After suffering a loss, it is quite common for homeowners to assign their rights under a policy to a contractor that repairs the damages. However, a conflict arises when a homeowner assigns their rights under a policy even though the policy itself may contain a non-assignment provision. Recently, the Nebraska Supreme Court was tasked with resolving such a dispute.
In Millard Gutter v. Farm Bureau Prop. & Cas. Corp., a storm damaged an insured’s roof. The insured retained a roofing contractor to repair the roof. In exchange for repairing the roof, the insured assigned his rights under the policy to the roofing contractor.
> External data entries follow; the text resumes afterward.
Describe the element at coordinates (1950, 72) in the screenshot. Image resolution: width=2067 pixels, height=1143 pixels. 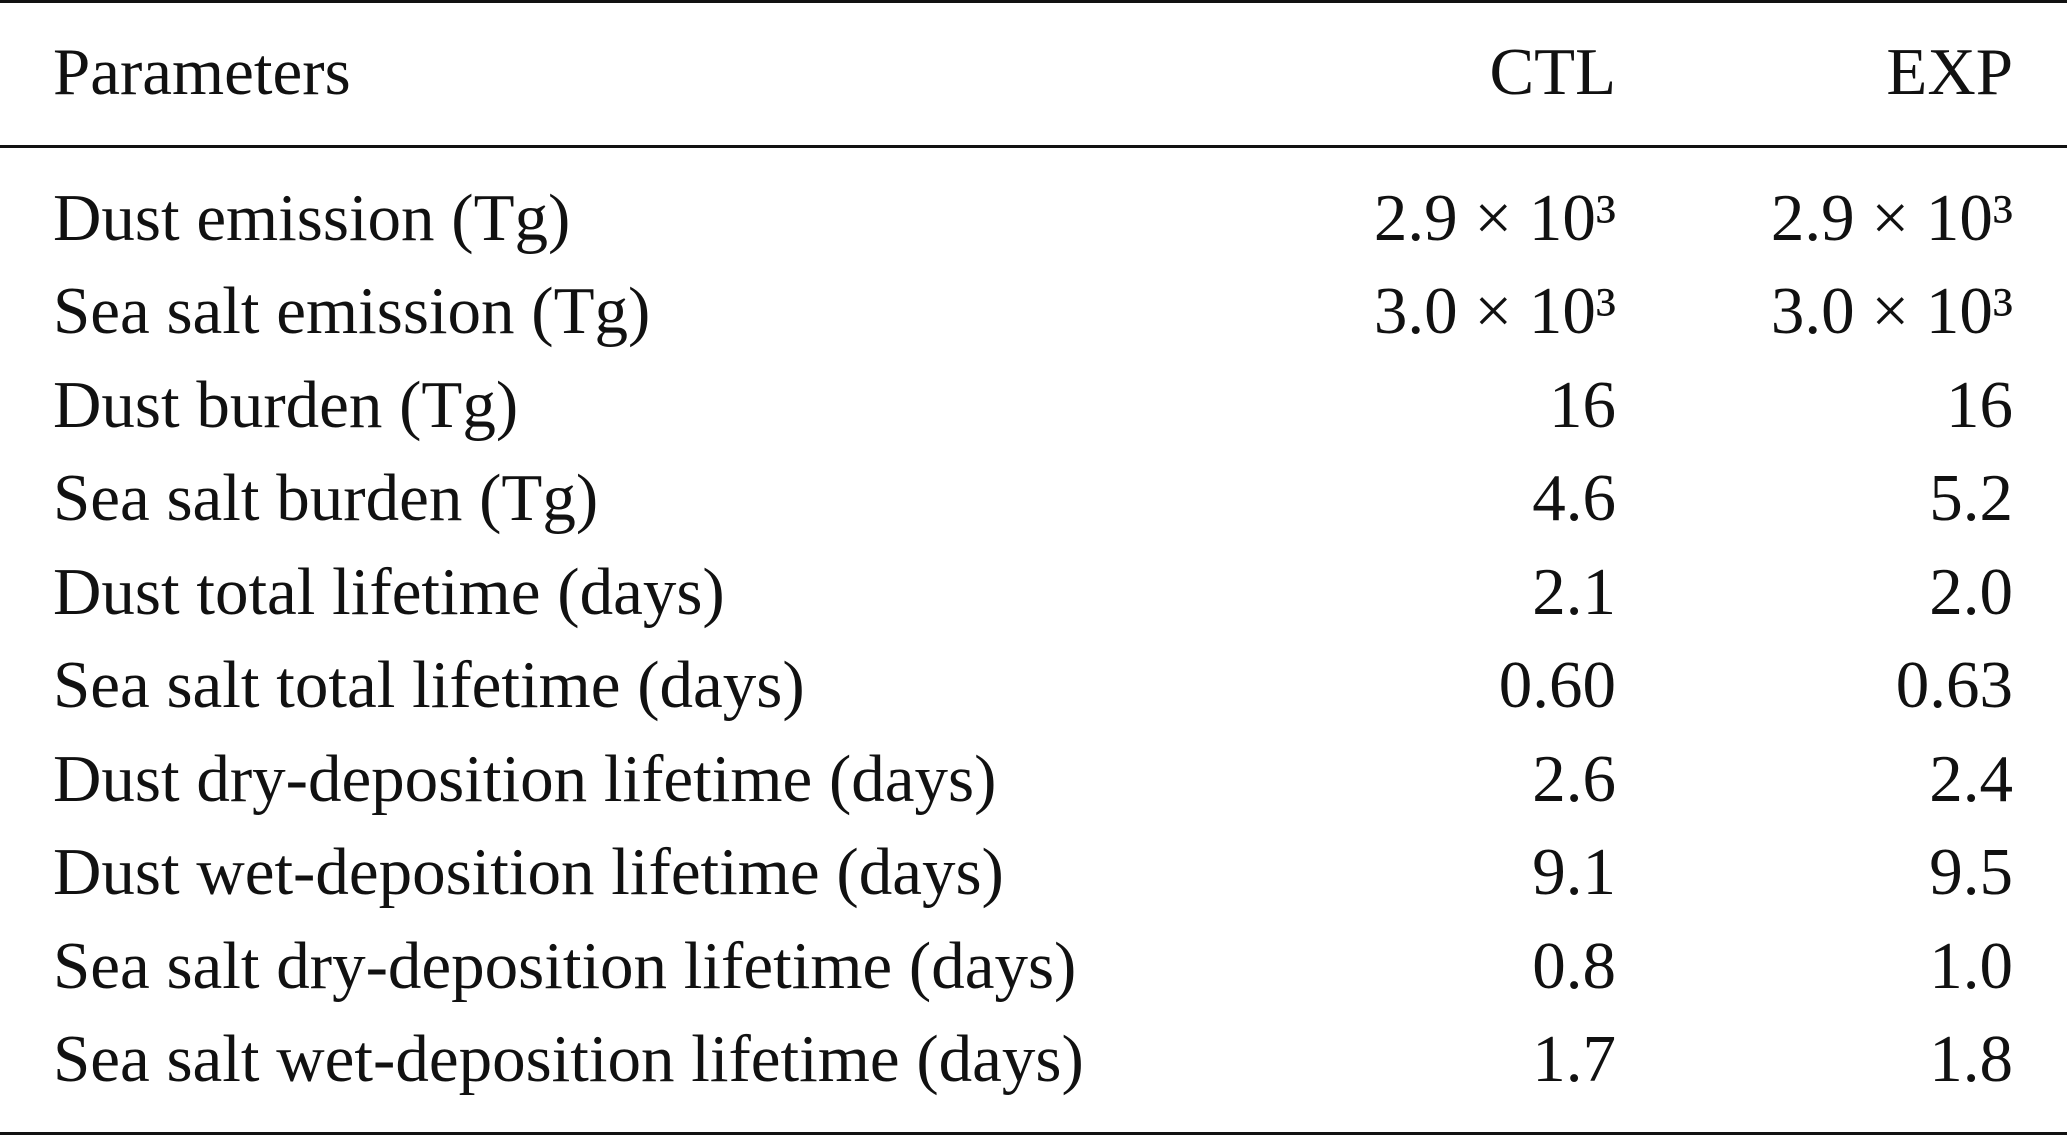
I see `header-cell: EXP` at that location.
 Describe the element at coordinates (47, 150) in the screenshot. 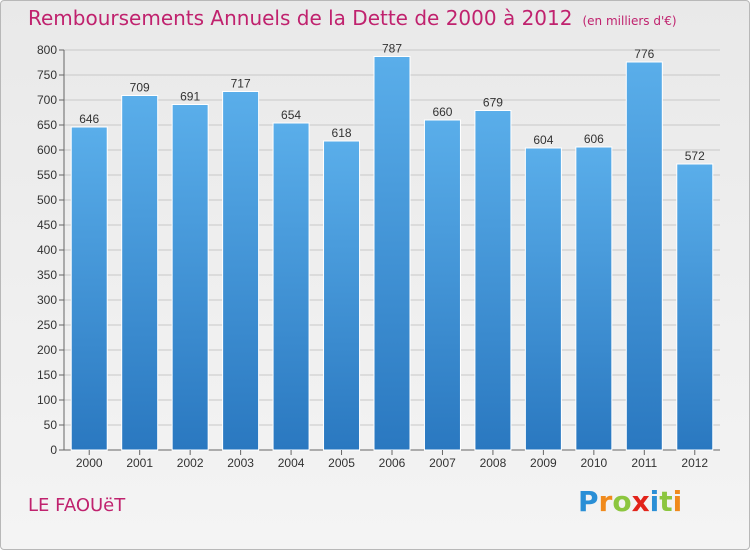

I see `y-tick-label: 600` at that location.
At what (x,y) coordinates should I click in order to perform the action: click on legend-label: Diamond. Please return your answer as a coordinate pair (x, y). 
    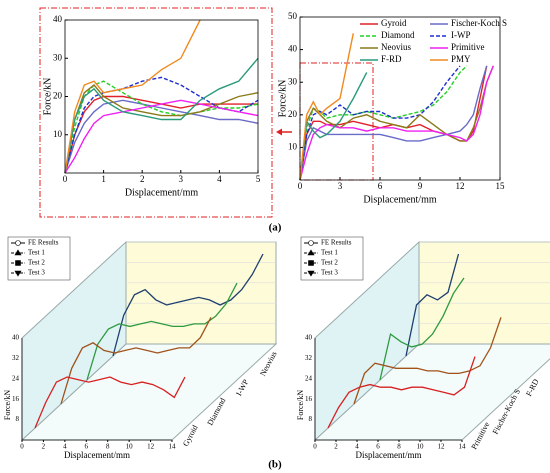
    Looking at the image, I should click on (398, 35).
The insured’s assignment of the policy was never approved by the insurer, even though the homeowner’s policy explicitly stated that “[a]ll rights and duties under this policy may not be assigned without our written consent.”
In contesting the roofing contractor’s claim for coverage, the insurer argued that the insured’s assignment of the policy was invalid under the anti-assignment provision of the policy. The Court noted that anti-assignment clauses will likely be applicable in pre-loss assignments because the insurable risk may materially change from an assignment. But, in holding that the insured could assign his rights under the policy after the loss, the Court reasoned an assignment of rights does not alter an insurer’s risk because the loss has already occurred prior to the assignment.
There has been a recent trend in courts reaching similar conclusions. For example, The Property Line covered a Florida court also held that assignments of policies after a loss are valid. It will be interesting to see how other courts choose to grapple with this issue.